#100MenMarch: Not Nearly Enough

Large crowds of men scare me. I just don’t feel safe around men – particularly unfamiliar men. It’s in large crowds of men that womxn* get heckled, groped and assaulted or worse. And it is in a large crowd of men that I found myself for the 100 Man March on Tuesday morning in Pretoria.

Hundreds of men from various sectors in South African society showed up to call for the end of violence against womxn and children. There were men from government, faith-based organisations, non-governmental organisations and the private sector. The crowd was peppered with womxn, and even a few children, but was overwhelmingly male. Marchers gathered in the Pretoria CBD at 10:00 and then marched through the streets, eventually ending up on the grounds before the Union Buildings by 12:00.

Ministers and representatives from the various organisations present addressed the crowd there. They reiterated that “no means no” and that “real men don’t rape”. They also congratulated the “progressive men” who had attended the march because “not all men” are responsible for gender-based violence.

The march was flanked by police minister Bheki Cele’s young police students. Cele said he had invited the students to the march to conscientise them against gender-based violence from the beginning of their careers. At the formal programme in front of the Union Buildings, Cele said to the police force: “When a womxn comes to the police station, don’t tell her to go back and negotiate. You go and arrest the perpetrator.”

As jaded as it sounds, I didn’t expect men to show up for womxn. So it was reassuring – even uplifting – to see the men that had taken their time to march for womxn.

However, that doesn’t mean the march itself wasn’t deeply uncomfortable for me as a womxn. Just because we marched against gender-based violence did not mean I didn’t get catcalled, inappropriately spoken to, harassed for my number or photos with men, and jostled. It did mean that I was constantly hyper-aware of my surroundings, that I always greeted the men who greeted/ catcalled me back for fear of retaliation if I didn’t, and that I looked for female journalists to walk with.

Of course, the sheer amount of cops was not exactly reassuring either.

That’s just the reality of it.
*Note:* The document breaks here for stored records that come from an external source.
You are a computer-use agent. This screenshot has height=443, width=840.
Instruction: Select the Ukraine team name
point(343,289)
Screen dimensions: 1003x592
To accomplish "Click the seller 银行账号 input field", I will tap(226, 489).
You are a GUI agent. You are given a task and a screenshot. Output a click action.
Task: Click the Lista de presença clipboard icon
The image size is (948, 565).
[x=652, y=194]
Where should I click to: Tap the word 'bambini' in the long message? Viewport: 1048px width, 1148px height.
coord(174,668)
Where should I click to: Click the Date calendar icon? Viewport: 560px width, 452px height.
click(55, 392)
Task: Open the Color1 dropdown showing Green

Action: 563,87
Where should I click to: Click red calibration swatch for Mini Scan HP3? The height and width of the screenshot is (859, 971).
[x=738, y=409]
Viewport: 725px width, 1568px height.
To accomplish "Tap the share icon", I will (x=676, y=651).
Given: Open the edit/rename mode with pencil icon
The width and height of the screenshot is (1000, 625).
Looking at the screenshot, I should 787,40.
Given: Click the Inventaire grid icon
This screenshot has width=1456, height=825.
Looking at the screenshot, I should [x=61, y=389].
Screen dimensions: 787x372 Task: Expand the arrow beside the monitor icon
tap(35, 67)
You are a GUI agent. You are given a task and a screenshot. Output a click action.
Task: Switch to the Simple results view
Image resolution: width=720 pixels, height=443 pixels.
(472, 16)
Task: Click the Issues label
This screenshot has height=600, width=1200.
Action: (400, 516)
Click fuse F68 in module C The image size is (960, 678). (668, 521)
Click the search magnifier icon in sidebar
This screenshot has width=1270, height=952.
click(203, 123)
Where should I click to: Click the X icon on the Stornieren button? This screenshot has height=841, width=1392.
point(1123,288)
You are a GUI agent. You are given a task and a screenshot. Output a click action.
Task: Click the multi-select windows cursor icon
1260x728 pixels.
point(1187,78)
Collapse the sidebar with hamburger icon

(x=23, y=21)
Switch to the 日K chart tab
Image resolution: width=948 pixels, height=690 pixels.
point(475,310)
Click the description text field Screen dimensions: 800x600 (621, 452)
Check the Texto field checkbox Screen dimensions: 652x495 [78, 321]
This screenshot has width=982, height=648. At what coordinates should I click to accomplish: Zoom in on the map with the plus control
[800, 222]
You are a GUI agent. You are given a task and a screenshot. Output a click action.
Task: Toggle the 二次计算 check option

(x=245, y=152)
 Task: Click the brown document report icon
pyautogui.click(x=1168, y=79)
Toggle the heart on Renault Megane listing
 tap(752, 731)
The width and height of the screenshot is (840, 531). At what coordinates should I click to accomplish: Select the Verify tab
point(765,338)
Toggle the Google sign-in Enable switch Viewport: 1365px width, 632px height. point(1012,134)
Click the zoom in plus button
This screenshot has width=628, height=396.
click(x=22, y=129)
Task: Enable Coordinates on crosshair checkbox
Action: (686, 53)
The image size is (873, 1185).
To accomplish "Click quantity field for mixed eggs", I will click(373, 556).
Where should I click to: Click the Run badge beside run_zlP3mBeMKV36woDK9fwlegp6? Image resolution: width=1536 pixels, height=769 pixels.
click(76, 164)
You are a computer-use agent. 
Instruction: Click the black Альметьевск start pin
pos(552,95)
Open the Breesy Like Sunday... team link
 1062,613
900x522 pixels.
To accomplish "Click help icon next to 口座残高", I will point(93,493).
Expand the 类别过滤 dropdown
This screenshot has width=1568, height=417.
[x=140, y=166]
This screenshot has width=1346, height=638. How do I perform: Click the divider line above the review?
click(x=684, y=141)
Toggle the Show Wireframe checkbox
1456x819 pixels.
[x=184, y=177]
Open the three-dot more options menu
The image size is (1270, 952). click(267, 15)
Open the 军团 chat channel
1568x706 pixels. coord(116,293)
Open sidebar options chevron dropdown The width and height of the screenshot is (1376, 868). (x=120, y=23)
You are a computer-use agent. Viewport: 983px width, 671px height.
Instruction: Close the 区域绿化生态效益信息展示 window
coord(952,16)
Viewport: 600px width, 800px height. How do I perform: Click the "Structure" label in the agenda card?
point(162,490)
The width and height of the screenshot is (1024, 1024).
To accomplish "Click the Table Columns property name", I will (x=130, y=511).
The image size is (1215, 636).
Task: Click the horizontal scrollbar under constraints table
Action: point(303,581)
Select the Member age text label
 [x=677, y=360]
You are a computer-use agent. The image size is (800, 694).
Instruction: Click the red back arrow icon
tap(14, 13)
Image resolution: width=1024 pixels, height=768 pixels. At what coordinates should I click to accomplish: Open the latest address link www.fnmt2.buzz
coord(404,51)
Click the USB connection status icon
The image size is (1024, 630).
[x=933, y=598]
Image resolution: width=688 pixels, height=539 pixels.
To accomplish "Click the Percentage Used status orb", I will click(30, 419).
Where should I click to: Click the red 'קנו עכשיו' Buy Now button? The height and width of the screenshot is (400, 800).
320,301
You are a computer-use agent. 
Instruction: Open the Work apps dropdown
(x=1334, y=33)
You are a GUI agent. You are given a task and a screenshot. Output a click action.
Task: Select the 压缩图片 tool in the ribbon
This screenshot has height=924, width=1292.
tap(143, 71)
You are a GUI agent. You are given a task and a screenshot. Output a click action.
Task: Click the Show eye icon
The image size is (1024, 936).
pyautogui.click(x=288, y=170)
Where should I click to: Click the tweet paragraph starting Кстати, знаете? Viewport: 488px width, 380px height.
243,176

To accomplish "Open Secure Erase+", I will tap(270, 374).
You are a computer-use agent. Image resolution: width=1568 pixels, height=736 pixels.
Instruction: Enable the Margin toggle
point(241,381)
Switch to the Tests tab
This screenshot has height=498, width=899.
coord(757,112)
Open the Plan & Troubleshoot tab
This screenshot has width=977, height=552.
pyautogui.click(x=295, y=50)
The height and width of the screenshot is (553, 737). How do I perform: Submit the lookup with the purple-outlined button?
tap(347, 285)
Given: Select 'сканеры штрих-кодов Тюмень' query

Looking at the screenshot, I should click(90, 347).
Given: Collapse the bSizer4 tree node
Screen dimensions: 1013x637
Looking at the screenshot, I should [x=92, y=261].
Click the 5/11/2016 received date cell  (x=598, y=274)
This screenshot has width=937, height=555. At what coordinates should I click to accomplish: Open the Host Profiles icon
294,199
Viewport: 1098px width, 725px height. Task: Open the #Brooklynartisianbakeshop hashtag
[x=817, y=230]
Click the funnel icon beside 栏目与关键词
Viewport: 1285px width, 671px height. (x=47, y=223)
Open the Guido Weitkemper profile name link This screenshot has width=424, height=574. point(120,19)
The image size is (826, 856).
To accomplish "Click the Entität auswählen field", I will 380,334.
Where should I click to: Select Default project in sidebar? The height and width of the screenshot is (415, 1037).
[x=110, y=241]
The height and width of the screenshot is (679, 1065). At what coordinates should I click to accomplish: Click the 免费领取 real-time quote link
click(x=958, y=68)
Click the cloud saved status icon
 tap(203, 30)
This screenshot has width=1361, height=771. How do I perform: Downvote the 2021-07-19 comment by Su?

That’s what it’s like being a womxn and also a journalist. The records of gender-based violence speak for themselves.

A womxn’s body is a site of violence. In South Africa, womxn are raped on taxis as they commute to and from work, lesbians are raped as if their sexuality is something that needs correcting, children and babies are raped. Womxn and children live in abusive marriages. Womxn are catcalled, harassed and assaulted on the streets every day. And men are the perpetrators of this violence.

This is why I understand why organisers of the Intersectional Womxn’s march The Total Shutdown refuse to march with the perpetrators. With men. On August 1, an organisation of feminists and gender activists are calling on all women, gender non-conforming people and the queer community to stay away from work and join the protests around the country.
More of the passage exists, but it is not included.